正しい結末 3
絶対に断られると思ってのダメ元だったため、かなり驚いてしまった。
『……お前には悪いことをしたって思ってるからな』
どうやら過去、レーネのことが好きなのに素直になれず、乱暴な態度を取ったり暴言を吐いたりして傷付けてしまったことを後悔しているようだった。
いつの間にか成長して……と感動しつつ、元のレーネにもこの姿を見せてあげたい。
「まあレーネはバカだけど、意味もなくこんな頼みはしないだろうし、事情があるんだろ」
「そうなの! どうしてかは言えないんだけど、レーネちゃんが殺されないためにもお願い!」
セシルに続きアンナさんが援護射撃をしてくれたものの、うっかり余計な情報まで伝えてくれたことで、吉田とセシルの「は?」という声が綺麗に重なった。
「殺されるというのは何なんだ」
「俺もそれは初耳なんだけど」
「あっ! ごめんね、レーネちゃん!」
アンナさんはコツンと頭に手をあて、軽く舌を出している。その姿はとても可愛いけれど、どうこの場を切り抜けようかと悩んでいると、吉田は再び溜め息を吐いた。
「分かった、俺も行ってやる」
「よ、吉田様……! 本当にありがとう!」
「何かあれば言えとは言ったが、早速すぎるだろう。バカめ」
そう言いつつも引き受けてくれて、こちらが事情を話せないことも察し、これ以上は何も聞かずにいてくれる吉田の優しさに涙が出そうになる。
「とはいえ、俺もお前に助けられている部分はあるし、お互い様だ」
「私は吉田のためなら命を賭けられるから、何かあればいつでも気軽に言ってね!」
「気が重いわ」
優しい友人たちのお蔭により、学園の垣根を越えた即席のボス水竜討伐チームが結成された。
あとは無事に倒して指輪をゲットするだけだと、気合を入れた──けれど。
「レーネお前、本当にやる気あんのか?」
「本当にすみません、やる気は心からあります。ただ心と身体が一致してくれず……」
それから三十分後、学園から少し離れた場所にあるコーバス湖へとやってきた私は、巨大な湖を前に全力で尻込みしていた。
幼少期ぶりに湖と対峙したものの、とんでもなく怖い。それでも私の事情にみんなを巻き込むのだから、しっかりしなければ。
ちなみに各学園の体育着は水陸両用らしく、なんて便利なんだと感動してしまった。
「ハア……ハア……」
まずは慣れようと、パシャ……パシャ……と水を手で掬い、腕や足にかけてみる。
「老人の入浴前じゃねえんだぞ」
すると後ろから、セシルにべしっと思いきり頭を叩かれた。血圧を気にして心臓から遠い手足からお湯をかけているわけではないので、許してほしい。
「バイト先のスイミングスクールの二歳児クラスでも、もう少し頑張ってたよ! ファイト!」
「ハイ……」
今の私は二歳児以下だと反省しながら、まずは湖と友達になろうと頑張ってみる。
けれど結局、痺れを切らしたセシルに無理やり湖に放り込まれ、スパルタ特訓が始まった。
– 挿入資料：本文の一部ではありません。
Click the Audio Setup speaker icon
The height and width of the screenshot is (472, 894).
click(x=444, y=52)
「トラウマで湖が怖いってだけで、他の場所では泳げるんだよな? それなら当時よりも強い恐怖で上書きでもすれば、何とかなるって」
「ごぼごぼ、ごぼごぼごぼ! げぼ、げほっ!」
頭を鷲掴みにされて水中に無理やり沈められるというあまりに厳しい指導に、とてもヒロインとは思えない汚い声が出てしまう。
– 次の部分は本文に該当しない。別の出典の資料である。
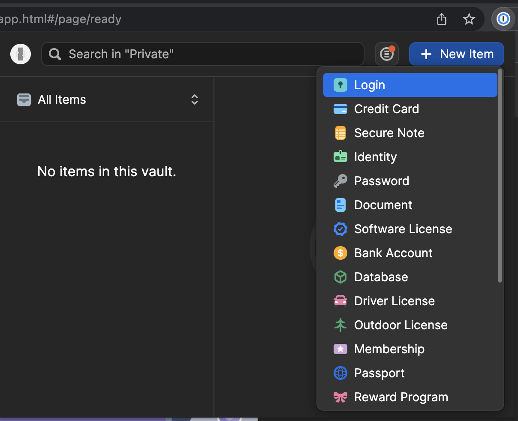Open the 1Password account logo menu
The height and width of the screenshot is (421, 518).
pos(21,54)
流石の吉田も「おい、死ぬんじゃないか」と止めてくれている。
「甘やかすなって。明日の本番まで時間がないんだろ? 俺も参加するからには絶対にやり切るからな」
「セシルって完璧主義だもんね。頑張って!」
「おぼろろろ、おええっ」
その後も全く手を緩めることのないセシルのスパルタ訓練は続き、日が暮れる頃にはすんなり湖に潜れるようになっていた。
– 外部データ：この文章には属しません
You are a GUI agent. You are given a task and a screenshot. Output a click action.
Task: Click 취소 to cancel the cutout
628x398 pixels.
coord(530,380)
今や「普通に潜るくらい、死の限界まで沈められるよりはずっとマシ」と思えるからすごい。
「とにかくレーネちゃんはその場にいればなんとかなるし、あとは私達に任せて!」
「みんな、本当にありがとう! 明後日もよろしくお願いします」
私が全く役に立たずとも、ボス水竜が倒れる瞬間、その場にいれば指輪は自然とヒロインの私の指に嵌められるシステムらしい。
心強い仲間達のお蔭で、あんなに恐ろしかった湖での討伐も何とかなる気がしてくる。
──けれど当日、とんでもなくカオスな事態になることを、この時の私は知る由もなかった。